Uses your existing OpenAI API key
Model: whisper-1
Excellent accuracy across many languages
Requires internet connection
Pay-per-minute pricing

Groq Whisper (Cloud)

Groq's cloud-based speech-to-text service. Extremely fast transcription powered by Groq's LPU hardware, with a generous free tier.

Requires a Groq API key
Model: whisper-large-v3-turbo
Very fast transcription — low latency
Free tier available
Requires internet connection

faster-whisper (Local)

A highly optimized implementation of OpenAI's Whisper model. Runs locally on CPU or GPU with excellent accuracy.

bash

# Install and run faster-whisper server
pip install faster-whisper
# Use a wrapper server that exposes an HTTP API, e.g.:
pip install whisper-asr-webservice
python -m whisper_asr.webservice --model medium --device cuda

# Enter the server URL in Uplink Settings → Voice & TTS → STT Server URL

Browser STT (Built-in)

Built-in browser speech recognition using the Web Speech API. Free and requires no setup, but accuracy and language support varies by browser.

No configuration needed — works out of the box
Free and built into modern browsers
Accuracy depends on browser and device
Requires internet connection (most browsers use cloud backend)

Voice Configuration Summary

All voice settings are in Settings → Voice & TTS. Here's what each field does:

Setting	Description	Default
TTS Engine	Which TTS backend to use	none (disabled)
TTS Server URL	URL for XTTS server (if using local)	localhost:8020
TTS Voice	Voice name/ID for the selected engine	Depends on engine
STT Engine	Which STT backend to use	none (disabled)
STT Server URL	URL for faster-whisper server	localhost:8000

⚠ User-Provided Servers Uplink does not bundle or manage TTS/STT servers. You install and run them yourself, then point Uplink to the URLs. This is by design — it keeps Uplink lightweight and gives you full control over models and hardware.

Using Voice Mode

Once configured, activate voice mode from the microphone button in the chat input area. Hold to talk (or tap to toggle, depending on your settings). Your speech is transcribed, sent as a message, and the response is spoken back to you.

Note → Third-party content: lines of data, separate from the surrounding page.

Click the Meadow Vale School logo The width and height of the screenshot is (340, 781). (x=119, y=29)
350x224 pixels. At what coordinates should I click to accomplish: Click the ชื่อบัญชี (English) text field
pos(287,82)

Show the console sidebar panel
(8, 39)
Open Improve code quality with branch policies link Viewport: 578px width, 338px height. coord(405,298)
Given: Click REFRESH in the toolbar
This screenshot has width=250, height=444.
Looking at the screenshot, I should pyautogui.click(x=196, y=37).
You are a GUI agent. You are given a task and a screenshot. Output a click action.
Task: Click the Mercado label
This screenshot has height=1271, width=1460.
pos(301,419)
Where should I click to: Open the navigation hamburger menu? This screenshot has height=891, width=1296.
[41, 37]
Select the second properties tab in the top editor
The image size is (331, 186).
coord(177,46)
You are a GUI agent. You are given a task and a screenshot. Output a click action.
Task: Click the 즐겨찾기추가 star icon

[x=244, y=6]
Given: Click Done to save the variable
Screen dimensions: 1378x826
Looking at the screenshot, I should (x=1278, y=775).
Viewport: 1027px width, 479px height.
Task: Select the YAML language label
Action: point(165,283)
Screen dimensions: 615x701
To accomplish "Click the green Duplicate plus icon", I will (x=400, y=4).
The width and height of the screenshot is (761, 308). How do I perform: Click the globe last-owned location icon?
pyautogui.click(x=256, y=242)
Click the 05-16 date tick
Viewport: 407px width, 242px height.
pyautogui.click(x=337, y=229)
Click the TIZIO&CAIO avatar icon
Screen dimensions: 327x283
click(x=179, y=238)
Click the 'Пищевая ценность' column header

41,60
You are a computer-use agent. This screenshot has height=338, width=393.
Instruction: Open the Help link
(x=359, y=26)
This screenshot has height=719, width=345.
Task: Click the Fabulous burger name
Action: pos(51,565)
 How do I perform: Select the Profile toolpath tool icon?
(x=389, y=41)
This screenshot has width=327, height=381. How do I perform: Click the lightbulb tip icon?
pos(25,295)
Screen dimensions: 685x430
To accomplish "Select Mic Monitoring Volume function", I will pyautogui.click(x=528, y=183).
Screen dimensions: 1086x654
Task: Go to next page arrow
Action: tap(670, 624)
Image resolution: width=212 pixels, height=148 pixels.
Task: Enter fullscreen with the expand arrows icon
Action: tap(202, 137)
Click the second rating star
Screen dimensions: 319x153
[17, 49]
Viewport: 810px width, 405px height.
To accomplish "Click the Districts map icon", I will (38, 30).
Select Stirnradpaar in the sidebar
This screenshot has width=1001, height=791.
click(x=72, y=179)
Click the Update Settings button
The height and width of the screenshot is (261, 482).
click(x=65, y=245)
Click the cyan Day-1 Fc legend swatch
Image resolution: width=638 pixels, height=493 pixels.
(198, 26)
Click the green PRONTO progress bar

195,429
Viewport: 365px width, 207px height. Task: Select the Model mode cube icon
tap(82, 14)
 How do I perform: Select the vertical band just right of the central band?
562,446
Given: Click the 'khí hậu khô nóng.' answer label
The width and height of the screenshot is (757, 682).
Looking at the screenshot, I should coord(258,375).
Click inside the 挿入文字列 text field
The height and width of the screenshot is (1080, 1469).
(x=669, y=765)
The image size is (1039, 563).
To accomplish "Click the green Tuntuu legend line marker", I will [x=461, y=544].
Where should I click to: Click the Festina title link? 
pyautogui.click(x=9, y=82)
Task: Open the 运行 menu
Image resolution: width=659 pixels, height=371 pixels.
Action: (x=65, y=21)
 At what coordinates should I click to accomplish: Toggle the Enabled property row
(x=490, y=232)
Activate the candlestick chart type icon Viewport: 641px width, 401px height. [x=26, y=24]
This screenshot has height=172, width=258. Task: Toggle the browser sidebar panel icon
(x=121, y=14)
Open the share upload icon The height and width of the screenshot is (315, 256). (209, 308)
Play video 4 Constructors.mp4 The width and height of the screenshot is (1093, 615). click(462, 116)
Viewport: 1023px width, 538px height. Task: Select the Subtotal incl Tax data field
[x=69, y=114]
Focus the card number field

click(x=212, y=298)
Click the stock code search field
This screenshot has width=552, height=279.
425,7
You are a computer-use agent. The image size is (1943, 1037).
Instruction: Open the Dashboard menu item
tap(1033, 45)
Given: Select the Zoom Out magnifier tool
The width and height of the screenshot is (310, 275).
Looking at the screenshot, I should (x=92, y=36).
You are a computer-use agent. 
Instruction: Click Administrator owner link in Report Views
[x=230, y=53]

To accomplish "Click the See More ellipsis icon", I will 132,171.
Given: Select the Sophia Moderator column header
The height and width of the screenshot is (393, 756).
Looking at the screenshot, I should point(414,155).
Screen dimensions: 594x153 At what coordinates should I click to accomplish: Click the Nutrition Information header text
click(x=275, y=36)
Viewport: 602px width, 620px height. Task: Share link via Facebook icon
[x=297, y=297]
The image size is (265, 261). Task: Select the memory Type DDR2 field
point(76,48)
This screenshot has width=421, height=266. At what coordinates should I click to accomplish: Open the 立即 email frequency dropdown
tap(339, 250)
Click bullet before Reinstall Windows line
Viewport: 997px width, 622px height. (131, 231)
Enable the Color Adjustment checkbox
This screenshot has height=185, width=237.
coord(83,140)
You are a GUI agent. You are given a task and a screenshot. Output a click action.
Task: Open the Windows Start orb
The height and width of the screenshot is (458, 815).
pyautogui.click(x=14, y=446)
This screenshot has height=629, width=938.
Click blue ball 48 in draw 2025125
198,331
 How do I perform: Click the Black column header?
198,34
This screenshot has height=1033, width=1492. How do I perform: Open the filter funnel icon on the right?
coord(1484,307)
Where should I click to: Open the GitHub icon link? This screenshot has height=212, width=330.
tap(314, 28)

Voice mode works on desktop browsers, mobile Safari, and mobile Chrome. For the best experience on mobile, install Uplink as a PWA.

ℹ Microphone on remote devices If you're accessing Uplink from a phone or tablet over your local network, the microphone button won't work unless you're on a secure origin (HTTPS or localhost). See Remote Access for how to set this up with Tailscale.